A console chat solves this problem in the most direct way: the program doesn't exit after one response, but remains in the dialogue and allows communication with the model like a normal conversation partner in the terminal. For a developer, this is an important turning point. Instead of "called the API — got text" there is a minimal application interface: user input, message history, model response, and the logic managing them.
LiteLLM is convenient here as a single layer for accessing models, and Ollama covers local execution. As a result, even a small educational project begins to resemble a real product that you can already run, test, and gradually complicate without completely redoing the foundation.
What appears in the code
The next layer is the details that make the chat not just an input/output loop, but a managed program. In such examples, what is particularly valuable is not "magical" features, but basic engineering elements: who sets the model's role, where context is stored, and what happens if the request breaks.
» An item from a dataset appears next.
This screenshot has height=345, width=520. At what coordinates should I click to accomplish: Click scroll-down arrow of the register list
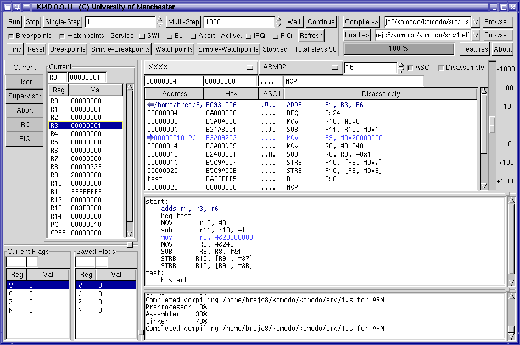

It is from these that you get the feeling that you are looking at not a five-minute demo, but a working template for a local assistant.
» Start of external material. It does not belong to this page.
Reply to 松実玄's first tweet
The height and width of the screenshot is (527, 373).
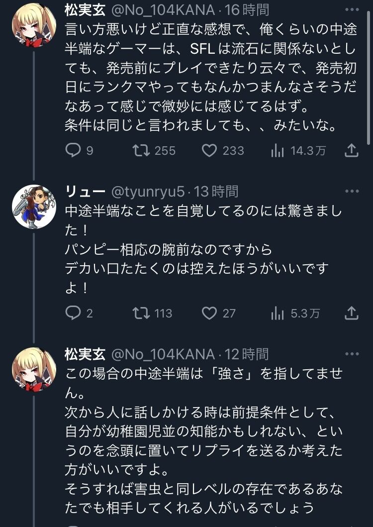click(x=73, y=150)
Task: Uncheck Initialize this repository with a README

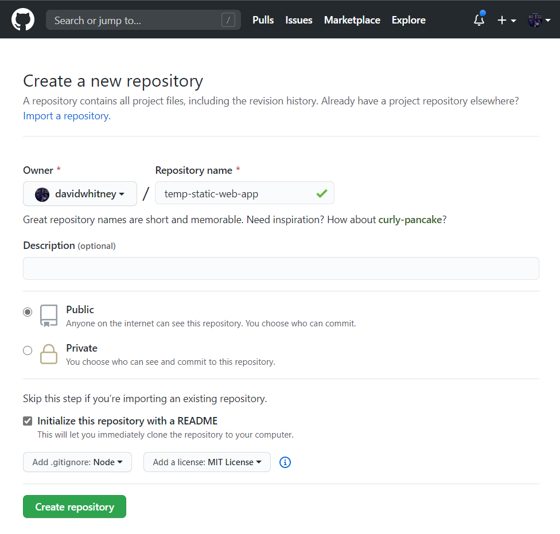Action: (x=28, y=421)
- A conversation loop that accepts new messages until an exit command
- System prompt that sets the model's role, tone, and behavioral boundaries
- A list of messages so the model sees previous exchanges and maintains context
- Basic input validation to avoid sending empty requests
- Exception handling so the program doesn't crash after the first failure
Each of these points seems simple, but together they change the quality of interaction. System prompt is needed not only for bot "character": through it you can conveniently set answer rules, format, language, and limitations. Message history allows for a coherent conversation rather than re-explaining the task at each turn. Error handling saves time during debugging: if the local model hangs, Ollama is not running, or LiteLLM returns an exception, the session is not lost entirely.
First steps toward an application
It's particularly important to think about the first steps toward a "live" AI application. A console interface seems modest, but it's the easiest way to check how the bot behaves in real dialogue, where the user formulates thoughts imperfectly, asks clarifications, and constantly changes context. Weak spots quickly become apparent: too general a system prompt, inconvenient output format, lack of commands to exit or restart, unclear errors when loading the model.
Such a framework is easy to extend further without extra architecture. On top of it you can add token streaming, separate commands like /clear to reset history, model switching, dialog logging, or tool integration. But the value of the current step is different: the author shows that a useful interface begins not with a GUI and not with a web application, but with a reliable communication loop in the terminal.
If this layer is done carefully, it's easier to grow further both toward a product and toward experiments.
What this means
For those building local AI tools on Python, this stage is mandatory. The Ollama and LiteLLM combination becomes interesting not at the moment of the first successful response, but when a normal communication loop appears around the model. A console chat is the minimal form of such a loop: simple enough to start and useful enough to build the next layer of functionality on top of it.